Saturday, February 07, 2004

The Middleclass and the Marhaens

The Middleclass and the Marhaens

Being in KL, it is inevitable that I will miss blogging every now and then. Last night I was with my friends at the yuppie bars of Bangsar. Though it was fun to meet some of my old friends, I felt a bit reluctant to be part of those late Friday night revelries again. But I guess I won't have much of a choice, now that I have to immerse myself and reestablish contact with the local IT scene.

Had I been in Jakarta last night, I would have had a quiet evening in my hotel room with a nice bottle of red wine, writing in my journal or preparing some lecture slides. Life is different now, and I'll have to get used to it.

The most common question people ask me when they know that I've worked in Jakarta before is whether the city is a dangerous place. I'd jokingly answer that besides the occassional bomb or two, it is generally peaceful. The truth is, I've never had any bad experience during my two years there. Thinking back, I can only recall gentle and courteous people and their great resilience in the face of hardship.

You see the struggle for survival everyday in the streets of Jakarta. My experiences there make me better appreciate the good life that we the Malaysian middleclass enjoy. It injected in me a certain variness about plunging into a lifestyle of excess and decadence.

The good thing about Malaysian society is that there's less of a divide between the rich and the poor. We do not realise what a great achievement that is until we see great disparity among these two groups of people in countries like Indonesia.

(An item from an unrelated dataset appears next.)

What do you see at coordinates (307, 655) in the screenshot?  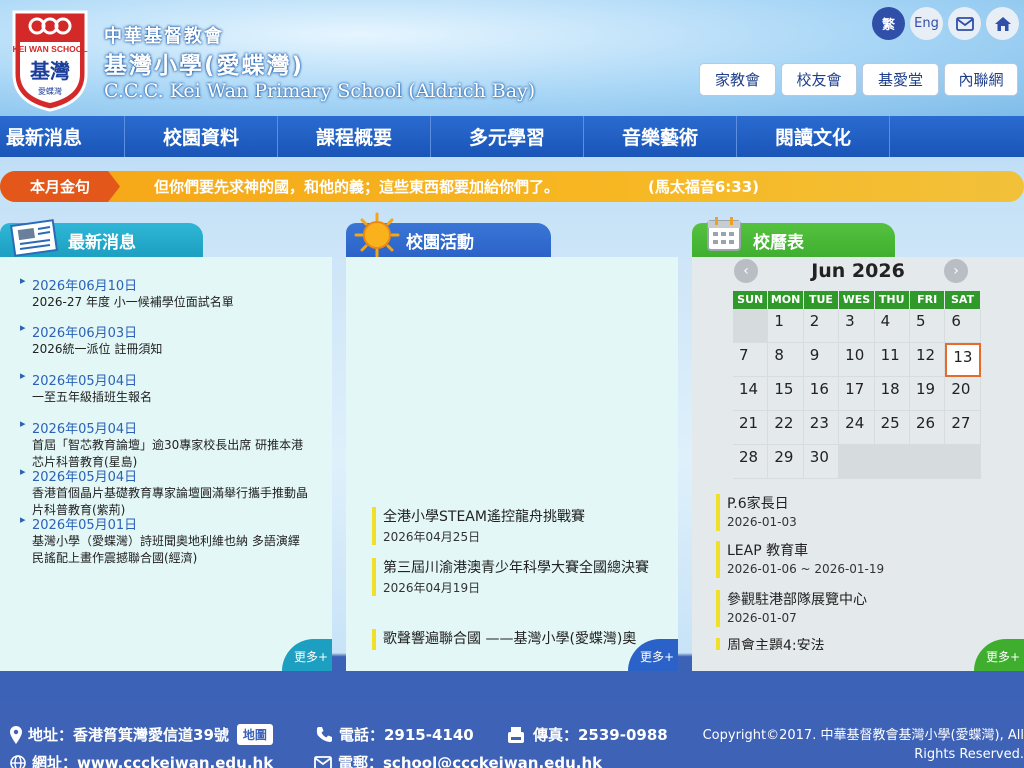 I see `news-more-button: 更多+` at bounding box center [307, 655].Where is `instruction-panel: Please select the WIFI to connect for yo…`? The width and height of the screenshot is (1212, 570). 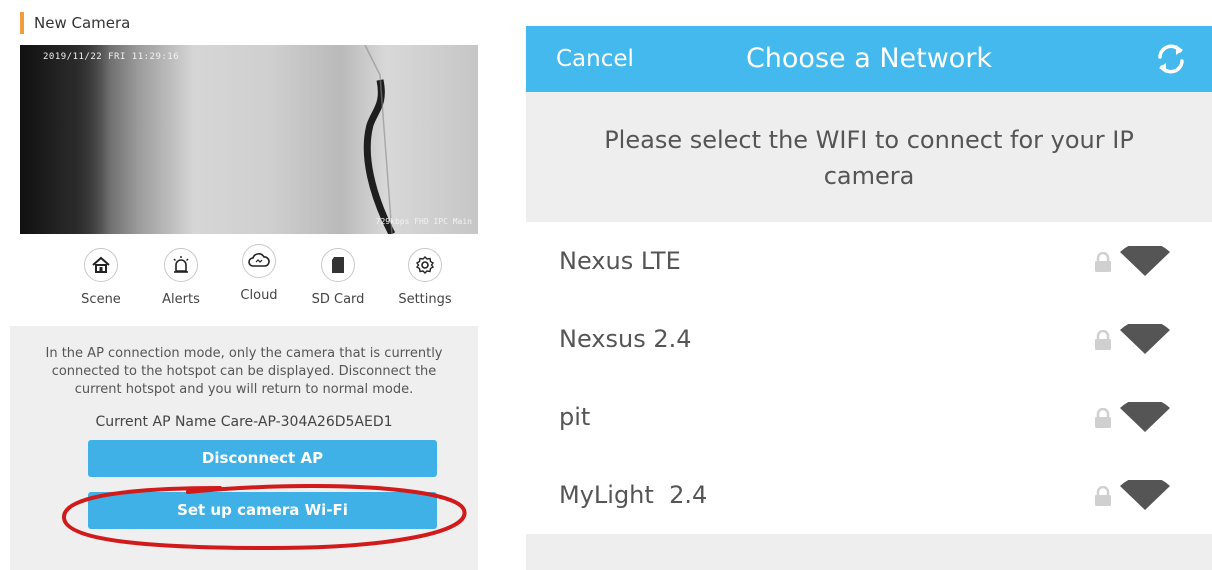 instruction-panel: Please select the WIFI to connect for yo… is located at coordinates (869, 157).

The rich in Jakarta live in a super-terrestrial world of their own above the hot struggles of the poor. The poor continue to breed uncontrollably, condemning generation after generation to further poverty. When I met Marhaen's descendants in the outskirts of Bandung a couple of months back, I saw that their lives did not seem very much different from their great-grandfather's. Sadly, even after six decades, Marhaen is still an apt symbol of the common Indonesian man.